(Target pointing data)
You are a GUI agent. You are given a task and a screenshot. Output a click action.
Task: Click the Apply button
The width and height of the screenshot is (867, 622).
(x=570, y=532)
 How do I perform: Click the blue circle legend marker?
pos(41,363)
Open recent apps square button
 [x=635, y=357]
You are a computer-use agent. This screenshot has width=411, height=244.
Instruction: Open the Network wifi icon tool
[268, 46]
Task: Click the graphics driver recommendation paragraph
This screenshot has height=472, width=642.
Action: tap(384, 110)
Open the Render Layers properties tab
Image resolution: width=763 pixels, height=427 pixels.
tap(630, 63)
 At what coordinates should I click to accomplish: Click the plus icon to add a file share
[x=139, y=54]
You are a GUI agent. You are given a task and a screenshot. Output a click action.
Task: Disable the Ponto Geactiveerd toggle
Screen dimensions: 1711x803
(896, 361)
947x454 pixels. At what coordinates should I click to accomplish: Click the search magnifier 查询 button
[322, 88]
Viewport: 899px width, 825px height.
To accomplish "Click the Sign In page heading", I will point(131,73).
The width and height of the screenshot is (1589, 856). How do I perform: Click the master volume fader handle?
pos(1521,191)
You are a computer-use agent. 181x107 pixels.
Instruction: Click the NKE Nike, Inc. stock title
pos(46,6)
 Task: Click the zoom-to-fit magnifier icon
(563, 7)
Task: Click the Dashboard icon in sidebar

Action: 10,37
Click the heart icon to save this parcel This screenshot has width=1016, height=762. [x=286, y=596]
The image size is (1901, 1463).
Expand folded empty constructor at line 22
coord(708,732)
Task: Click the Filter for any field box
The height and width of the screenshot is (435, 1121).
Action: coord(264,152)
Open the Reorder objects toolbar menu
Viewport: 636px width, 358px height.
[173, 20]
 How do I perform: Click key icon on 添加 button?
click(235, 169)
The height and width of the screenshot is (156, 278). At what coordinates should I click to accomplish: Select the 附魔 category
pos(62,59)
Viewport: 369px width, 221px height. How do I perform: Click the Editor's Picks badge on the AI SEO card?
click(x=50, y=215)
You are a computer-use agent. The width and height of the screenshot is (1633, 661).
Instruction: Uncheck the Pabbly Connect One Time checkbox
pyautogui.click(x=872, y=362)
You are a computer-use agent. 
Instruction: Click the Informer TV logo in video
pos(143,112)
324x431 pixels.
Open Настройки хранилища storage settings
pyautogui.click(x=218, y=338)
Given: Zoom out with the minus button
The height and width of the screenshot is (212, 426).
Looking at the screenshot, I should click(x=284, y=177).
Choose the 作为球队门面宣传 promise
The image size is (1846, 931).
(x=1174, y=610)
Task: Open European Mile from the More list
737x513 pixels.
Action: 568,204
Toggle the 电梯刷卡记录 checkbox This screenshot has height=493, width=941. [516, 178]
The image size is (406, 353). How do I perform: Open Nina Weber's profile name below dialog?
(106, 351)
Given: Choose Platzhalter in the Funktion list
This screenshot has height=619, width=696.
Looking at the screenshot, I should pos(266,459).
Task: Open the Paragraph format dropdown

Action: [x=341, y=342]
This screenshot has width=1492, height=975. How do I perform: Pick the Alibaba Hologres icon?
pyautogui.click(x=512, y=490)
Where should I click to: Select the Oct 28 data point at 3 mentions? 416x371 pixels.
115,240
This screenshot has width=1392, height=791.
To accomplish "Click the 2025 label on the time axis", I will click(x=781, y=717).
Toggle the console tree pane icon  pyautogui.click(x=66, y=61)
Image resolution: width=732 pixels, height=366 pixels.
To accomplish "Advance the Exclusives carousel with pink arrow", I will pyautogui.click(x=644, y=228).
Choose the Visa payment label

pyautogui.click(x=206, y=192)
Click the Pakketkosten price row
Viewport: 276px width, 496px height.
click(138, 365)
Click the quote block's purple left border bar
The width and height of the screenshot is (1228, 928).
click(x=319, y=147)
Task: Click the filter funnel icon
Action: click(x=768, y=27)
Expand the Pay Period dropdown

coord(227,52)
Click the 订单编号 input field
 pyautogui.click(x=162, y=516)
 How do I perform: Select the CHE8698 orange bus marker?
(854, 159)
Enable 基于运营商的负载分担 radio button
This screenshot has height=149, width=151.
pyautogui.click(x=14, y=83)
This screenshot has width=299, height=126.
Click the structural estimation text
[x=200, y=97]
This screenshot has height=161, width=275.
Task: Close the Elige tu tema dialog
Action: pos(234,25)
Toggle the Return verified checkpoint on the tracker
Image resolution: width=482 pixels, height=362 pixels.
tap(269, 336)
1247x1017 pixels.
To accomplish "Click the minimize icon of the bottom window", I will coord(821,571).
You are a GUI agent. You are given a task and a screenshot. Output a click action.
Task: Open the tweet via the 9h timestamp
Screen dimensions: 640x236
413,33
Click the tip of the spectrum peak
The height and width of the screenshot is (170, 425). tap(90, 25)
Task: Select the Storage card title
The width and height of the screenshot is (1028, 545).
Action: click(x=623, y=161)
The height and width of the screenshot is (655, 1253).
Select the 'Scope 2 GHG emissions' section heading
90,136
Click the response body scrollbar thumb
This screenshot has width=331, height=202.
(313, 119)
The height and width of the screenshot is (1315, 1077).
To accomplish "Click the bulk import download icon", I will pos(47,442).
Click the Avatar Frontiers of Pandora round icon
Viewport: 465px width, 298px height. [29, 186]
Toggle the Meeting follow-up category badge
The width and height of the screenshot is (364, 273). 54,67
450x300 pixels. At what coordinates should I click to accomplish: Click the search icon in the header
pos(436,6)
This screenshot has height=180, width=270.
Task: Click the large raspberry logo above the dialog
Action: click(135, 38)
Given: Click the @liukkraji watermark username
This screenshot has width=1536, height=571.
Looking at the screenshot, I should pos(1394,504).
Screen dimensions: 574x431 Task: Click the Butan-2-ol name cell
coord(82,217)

- _Exercise objective_:
Reproduce every one of the items above, line for line and without a single change.

- _Written solution_:
You are a GUI agent. You are given a task and a screenshot. Output a click action.
Task: Click the Apply button
The width and height of the screenshot is (867, 622).
(x=570, y=532)
 How do I perform: Click the blue circle legend marker?
pos(41,363)
Open recent apps square button
 [x=635, y=357]
You are a computer-use agent. This screenshot has width=411, height=244.
Instruction: Open the Network wifi icon tool
[268, 46]
Task: Click the graphics driver recommendation paragraph
This screenshot has height=472, width=642.
Action: tap(384, 110)
Open the Render Layers properties tab
Image resolution: width=763 pixels, height=427 pixels.
tap(630, 63)
 At what coordinates should I click to accomplish: Click the plus icon to add a file share
[x=139, y=54]
You are a GUI agent. You are given a task and a screenshot. Output a click action.
Task: Disable the Ponto Geactiveerd toggle
Screen dimensions: 1711x803
(896, 361)
947x454 pixels. At what coordinates should I click to accomplish: Click the search magnifier 查询 button
[322, 88]
Viewport: 899px width, 825px height.
To accomplish "Click the Sign In page heading", I will point(131,73).
The width and height of the screenshot is (1589, 856). How do I perform: Click the master volume fader handle?
pos(1521,191)
You are a computer-use agent. 181x107 pixels.
Instruction: Click the NKE Nike, Inc. stock title
pos(46,6)
 Task: Click the zoom-to-fit magnifier icon
(563, 7)
Task: Click the Dashboard icon in sidebar

Action: 10,37
Click the heart icon to save this parcel This screenshot has width=1016, height=762. [x=286, y=596]
The image size is (1901, 1463).
Expand folded empty constructor at line 22
coord(708,732)
Task: Click the Filter for any field box
The height and width of the screenshot is (435, 1121).
Action: coord(264,152)
Open the Reorder objects toolbar menu
Viewport: 636px width, 358px height.
[173, 20]
 How do I perform: Click key icon on 添加 button?
click(235, 169)
The height and width of the screenshot is (156, 278). At what coordinates should I click to accomplish: Select the 附魔 category
pos(62,59)
Viewport: 369px width, 221px height. How do I perform: Click the Editor's Picks badge on the AI SEO card?
click(x=50, y=215)
You are a computer-use agent. The width and height of the screenshot is (1633, 661).
Instruction: Uncheck the Pabbly Connect One Time checkbox
pyautogui.click(x=872, y=362)
You are a computer-use agent. 
Instruction: Click the Informer TV logo in video
pos(143,112)
324x431 pixels.
Open Настройки хранилища storage settings
pyautogui.click(x=218, y=338)
Given: Zoom out with the minus button
The height and width of the screenshot is (212, 426).
Looking at the screenshot, I should click(x=284, y=177).
Choose the 作为球队门面宣传 promise
The image size is (1846, 931).
(x=1174, y=610)
Task: Open European Mile from the More list
737x513 pixels.
Action: 568,204
Toggle the 电梯刷卡记录 checkbox This screenshot has height=493, width=941. [516, 178]
The image size is (406, 353). How do I perform: Open Nina Weber's profile name below dialog?
(106, 351)
Given: Choose Platzhalter in the Funktion list
This screenshot has height=619, width=696.
Looking at the screenshot, I should pos(266,459).
Task: Open the Paragraph format dropdown

Action: [x=341, y=342]
This screenshot has width=1492, height=975. How do I perform: Pick the Alibaba Hologres icon?
pyautogui.click(x=512, y=490)
Where should I click to: Select the Oct 28 data point at 3 mentions? 416x371 pixels.
115,240
This screenshot has width=1392, height=791.
To accomplish "Click the 2025 label on the time axis", I will click(x=781, y=717).
Toggle the console tree pane icon  pyautogui.click(x=66, y=61)
Image resolution: width=732 pixels, height=366 pixels.
To accomplish "Advance the Exclusives carousel with pink arrow", I will pyautogui.click(x=644, y=228).
Choose the Visa payment label

pyautogui.click(x=206, y=192)
Click the Pakketkosten price row
Viewport: 276px width, 496px height.
click(138, 365)
Click the quote block's purple left border bar
The width and height of the screenshot is (1228, 928).
click(x=319, y=147)
Task: Click the filter funnel icon
Action: click(x=768, y=27)
Expand the Pay Period dropdown

coord(227,52)
Click the 订单编号 input field
 pyautogui.click(x=162, y=516)
 How do I perform: Select the CHE8698 orange bus marker?
(854, 159)
Enable 基于运营商的负载分担 radio button
This screenshot has height=149, width=151.
pyautogui.click(x=14, y=83)
This screenshot has width=299, height=126.
Click the structural estimation text
[x=200, y=97]
This screenshot has height=161, width=275.
Task: Close the Elige tu tema dialog
Action: pos(234,25)
Toggle the Return verified checkpoint on the tracker
Image resolution: width=482 pixels, height=362 pixels.
tap(269, 336)
1247x1017 pixels.
To accomplish "Click the minimize icon of the bottom window", I will coord(821,571).
You are a GUI agent. You are given a task and a screenshot. Output a click action.
Task: Open the tweet via the 9h timestamp
Screen dimensions: 640x236
413,33
Click the tip of the spectrum peak
The height and width of the screenshot is (170, 425). tap(90, 25)
Task: Select the Storage card title
The width and height of the screenshot is (1028, 545).
Action: click(x=623, y=161)
The height and width of the screenshot is (655, 1253).
Select the 'Scope 2 GHG emissions' section heading
90,136
Click the response body scrollbar thumb
This screenshot has width=331, height=202.
(313, 119)
The height and width of the screenshot is (1315, 1077).
To accomplish "Click the bulk import download icon", I will pos(47,442).
Click the Avatar Frontiers of Pandora round icon
Viewport: 465px width, 298px height. [29, 186]
Toggle the Meeting follow-up category badge
The width and height of the screenshot is (364, 273). 54,67
450x300 pixels. At what coordinates should I click to accomplish: Click the search icon in the header
pos(436,6)
This screenshot has height=180, width=270.
Task: Click the large raspberry logo above the dialog
Action: click(135, 38)
Given: Click the @liukkraji watermark username
This screenshot has width=1536, height=571.
Looking at the screenshot, I should pos(1394,504).
Screen dimensions: 574x431 Task: Click the Butan-2-ol name cell
coord(82,217)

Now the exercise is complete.